The agriculture industry suffered the most immediate impact. Farmers said they will have to downsize or let crops die on the vine. As the season's harvest winds down, many are worried about next year.
In south Georgia, Connie Horner has heard just about every reason unemployed Americans don't want to work on her blueberry farm. It's hot, the hours are long, the pay isn't enough and it's just plain hard.
"You can't find legal workers," Horner said. "Basically, they last a day or two, literally."
Horner, who runs an 8 1/2-acre organic blueberry farm, said she tried to use the government's visa program to hire foreign workers, but it was too costly and time consuming.
She plans to stop growing organically and start using a machine to pick the berries.
"I did everything I possibly could to be legal and honest and not part of the problem," Horner said. "Morally, I can't knowingly hire illegal workers."

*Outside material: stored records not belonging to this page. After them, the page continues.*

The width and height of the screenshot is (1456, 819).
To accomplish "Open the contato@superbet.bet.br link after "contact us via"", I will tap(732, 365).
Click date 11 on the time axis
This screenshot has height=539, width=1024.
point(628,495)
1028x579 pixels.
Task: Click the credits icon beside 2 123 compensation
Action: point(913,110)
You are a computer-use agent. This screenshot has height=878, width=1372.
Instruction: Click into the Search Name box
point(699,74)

Gov. Robert Bentley, a Republican who signed the law, started a program last week to help businesses, particularly farmers, make up for the lost labor. So far, about 260 people interested in temporary agricultural jobs have signed up. About three dozen of them have been hired, said Tara Hutchison, a spokeswoman for the Alabama Department of Industrial Relations. She didn't know whether any had quit.
Over the past two weeks, The Associated Press has reached out to the governor's office and other officials to provide the names of Alabama residents who have taken immigrant jobs. Either they were not made available, or didn't want to speak publicly.
Relatively high unemployment rates - about 9 percent in the U.S. and 9.9 in Alabama - are not likely to push Americans toward farm work, said Demetrios Papademetriou, president and co-founder of the Migration Policy Institute. He suggested the problem may be more deeply rooted.
"This is a sector and an industry ... that a long time ago, going back to the 1940s and probably before that was abandoned," Papademetriou said. "It was abandoned to foreign workers."